Look at the front piece of the data. If it’s an end piece, stop exercising. If it’s a triangle piece, peel it off, do a jumping jack, and then repeat this process for the rest of the data.

Now, let’s modify our drawing a little bit so that it holds a slot for some other kind of data inside it: a left or right facing triangle, which represents true and false respectively.

Now we’ve got a thing that can hold data and ways to build it. It looks almost the same but now instead of numbers we’ve defined lists! Lists of booleans to be specific!

You can write your jumping-jack traversal for these lists like:

Read the front of the list. If it’s an end piece, stop exercising. If it’s not, look at the data inside it: if it’s true then jump your jack, if it’s false don’t. Either way, repeat this process with the rest of the list.

Let’s really put these tricks to the test. We’re going to define a new datatype that’s super-important in storing data for efficient search in databases.

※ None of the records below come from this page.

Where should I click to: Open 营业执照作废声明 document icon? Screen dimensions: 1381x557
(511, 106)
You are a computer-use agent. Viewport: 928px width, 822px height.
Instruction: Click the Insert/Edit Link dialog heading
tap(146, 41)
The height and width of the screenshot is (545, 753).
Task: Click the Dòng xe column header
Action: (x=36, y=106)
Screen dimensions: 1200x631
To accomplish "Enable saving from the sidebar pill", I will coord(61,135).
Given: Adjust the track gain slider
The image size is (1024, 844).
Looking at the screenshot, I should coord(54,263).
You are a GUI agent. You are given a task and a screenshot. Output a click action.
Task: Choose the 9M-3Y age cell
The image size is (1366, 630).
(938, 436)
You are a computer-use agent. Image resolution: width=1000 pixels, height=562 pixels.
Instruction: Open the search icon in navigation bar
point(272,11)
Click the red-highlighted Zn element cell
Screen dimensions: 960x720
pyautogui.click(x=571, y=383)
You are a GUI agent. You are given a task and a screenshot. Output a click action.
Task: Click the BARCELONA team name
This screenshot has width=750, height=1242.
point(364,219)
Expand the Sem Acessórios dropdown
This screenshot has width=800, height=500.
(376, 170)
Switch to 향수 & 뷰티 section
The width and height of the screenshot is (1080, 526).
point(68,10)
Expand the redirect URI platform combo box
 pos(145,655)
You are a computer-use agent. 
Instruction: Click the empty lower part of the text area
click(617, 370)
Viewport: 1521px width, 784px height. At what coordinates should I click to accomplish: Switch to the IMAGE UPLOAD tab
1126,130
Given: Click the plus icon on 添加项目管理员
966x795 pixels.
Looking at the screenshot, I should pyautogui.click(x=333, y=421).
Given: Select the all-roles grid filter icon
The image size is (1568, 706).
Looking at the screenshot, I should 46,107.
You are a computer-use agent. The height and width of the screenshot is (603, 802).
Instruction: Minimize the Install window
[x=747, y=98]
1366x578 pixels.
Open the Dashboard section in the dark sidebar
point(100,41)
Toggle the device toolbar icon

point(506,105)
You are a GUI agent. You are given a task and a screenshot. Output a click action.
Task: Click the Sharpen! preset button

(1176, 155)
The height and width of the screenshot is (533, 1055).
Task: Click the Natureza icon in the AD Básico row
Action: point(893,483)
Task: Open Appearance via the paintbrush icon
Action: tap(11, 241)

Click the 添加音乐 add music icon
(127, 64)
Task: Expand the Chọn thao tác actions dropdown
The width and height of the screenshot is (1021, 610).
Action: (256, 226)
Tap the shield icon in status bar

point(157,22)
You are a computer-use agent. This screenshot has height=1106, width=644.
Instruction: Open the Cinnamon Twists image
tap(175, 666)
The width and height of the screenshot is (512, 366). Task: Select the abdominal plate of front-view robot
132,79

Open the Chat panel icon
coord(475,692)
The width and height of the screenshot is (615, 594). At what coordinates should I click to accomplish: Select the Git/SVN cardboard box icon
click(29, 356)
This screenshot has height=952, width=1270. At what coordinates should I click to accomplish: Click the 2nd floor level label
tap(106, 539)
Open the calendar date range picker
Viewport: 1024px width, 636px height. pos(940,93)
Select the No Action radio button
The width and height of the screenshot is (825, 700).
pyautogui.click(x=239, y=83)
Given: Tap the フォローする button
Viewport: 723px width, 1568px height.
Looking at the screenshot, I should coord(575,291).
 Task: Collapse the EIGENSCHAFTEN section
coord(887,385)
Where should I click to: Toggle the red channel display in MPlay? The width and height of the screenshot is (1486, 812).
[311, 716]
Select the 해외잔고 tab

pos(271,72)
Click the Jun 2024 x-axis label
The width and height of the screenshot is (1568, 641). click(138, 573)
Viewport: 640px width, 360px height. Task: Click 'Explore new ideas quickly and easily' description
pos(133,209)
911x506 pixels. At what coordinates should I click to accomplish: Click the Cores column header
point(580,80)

Now how do we describe the generic traversal? Take a second and see if you can figure it out before I spoil it. Hint: there are two possible answers depending on a choice you make.

Were you able to get it? When you want to compute something for each part of the datastructure you either start at a branching part or an end node. If you reach an end node you’re done with that part of the computation. If you have a branch, you need to act on the piece of data stored in the branch and then handle the left tree and then the right tree. (Or the right tree and then the left tree. You actually have a choice here!)

There’s such regularity to these schemes for computation that languages like Idris and Agda can give you skeletons of code to fill in by just looking at the possible shapes the data can have.

There’s even more complicated shapes you can make, which depend on the size of other shapes. Here’s a drawing of the vectors from our Idris article:

They have both the tabs for the vectors that fit into each other and tabs to count the length of the list up near the top. You can see that as you put them together you’re also building up the list as a natural number shape like we defined earlier! If you check the Idris article this corresponds exactly to the dependency the vector type has on its length.

The punchline here is that types have a structure that can be used to do neat things that make programming easier and let us express complex ideas simply. So as you learn more about languages like Idris, whenever you’re confused just go ahead and try drawing the shape of the types!

Happy hacking!

Learn More

Statically typed – definition


Statically vs. Dynamically typed languages


Kids’ Programming Languages


Type systems



  • Clarissa Littler

    Clarissa has worked in mathematics, physics, and computer science research but spends much of her time now trying to make computer science education accessible to a broader audience.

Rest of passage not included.